Order, Supreme Court, New York County (Harold Tompkins, J.), entered January 29, 1990, which denied defendant’s cross-motion to dismiss the complaint, and granted plaintiff’s motion for a default judgment only to the extent of directing the defendant to answer the complaint within 30 *508days after service of a copy of the order with notice of entry, unanimously affirmed, with costs and disbursements.
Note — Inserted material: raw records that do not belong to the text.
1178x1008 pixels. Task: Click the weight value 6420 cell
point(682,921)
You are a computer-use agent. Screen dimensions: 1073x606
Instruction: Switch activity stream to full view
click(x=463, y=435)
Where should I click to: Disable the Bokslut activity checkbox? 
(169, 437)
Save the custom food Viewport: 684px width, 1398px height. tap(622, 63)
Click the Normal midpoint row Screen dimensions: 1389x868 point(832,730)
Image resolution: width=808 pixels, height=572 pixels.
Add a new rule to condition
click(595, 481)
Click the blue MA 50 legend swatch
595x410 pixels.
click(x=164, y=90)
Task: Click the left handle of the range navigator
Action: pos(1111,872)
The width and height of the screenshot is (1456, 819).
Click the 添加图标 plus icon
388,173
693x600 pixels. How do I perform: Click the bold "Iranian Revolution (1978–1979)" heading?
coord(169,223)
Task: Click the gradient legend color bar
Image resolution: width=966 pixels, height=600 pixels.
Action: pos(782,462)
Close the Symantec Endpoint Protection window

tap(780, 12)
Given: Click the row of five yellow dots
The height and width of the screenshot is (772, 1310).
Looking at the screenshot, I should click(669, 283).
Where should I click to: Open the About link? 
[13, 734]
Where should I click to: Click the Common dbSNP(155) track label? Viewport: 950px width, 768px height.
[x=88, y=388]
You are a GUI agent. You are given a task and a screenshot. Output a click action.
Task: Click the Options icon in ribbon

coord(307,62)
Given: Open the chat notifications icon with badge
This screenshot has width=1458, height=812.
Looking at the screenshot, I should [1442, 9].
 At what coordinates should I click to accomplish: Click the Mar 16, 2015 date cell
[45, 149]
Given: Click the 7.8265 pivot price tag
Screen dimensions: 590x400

This action for accounting malpractice was commenced by plaintiff, pro se, by service of a summons without a complaint. By stipulation, plaintiff’s time to serve a complaint was extended until two weeks after the termination of settlement negotiations. Plaintiff then retained her former counsel. When settlement negotiations failed, plaintiff directed her former counsel to serve a complaint, which was accomplished on August 11, 1988. Plaintiff, however, was unaware that her prior counsel had already received a notice to serve the complaint pursuant to the stipulation, which required that the complaint be served by July 19, 1988. Plaintiff was also unaware that defendant had rejected service of the complaint as untimely.
The action remained dormant until August, 1989, when plaintiff, who had retained new counsel, moved for a default judgment against defendant. Not until defendant cross-moved to dismiss the action for plaintiff’s failure to timely serve the complaint did plaintiff become aware of what had transpired. The IAS court denied defendant’s cross-motion to dismiss, and granted plaintiff’s motion to the extent of directing defendant to answer the complaint.
Based on these facts, plaintiff was entitled to be relieved of her short delay in serving the complaint. (Rait v Bauer, 121 AD2d 704.) In moving to excuse a default in serving a complaint, the plaintiff must demonstrate a reasonable excuse for the delay and a prima facie showing of legal merit to the claims asserted. (De Vito v Marine Midland Bank, 100 AD2d 530.) Plaintiff’s extensive affidavit of merit satisfied the latter requirement. The actual delay in serving the complaint, in accordance with the stipulation of the parties, was less than one month, and did not result in any prejudice to defendant. As to plaintiff’s failure to move to vacate her default for approximately one year, it is certain that plaintiff was unaware of the operative facts, as she would not, under these circumstances, have moved to hold defendant in default for failing to answer the complaint. Nor did defendant take any action on plaintiff’s default during this time. Only after plaintiff had moved to hold defendant in default did he so move. Concur — Sullivan, J. P., Carro, Ellerin, Ross and Kassal, JJ.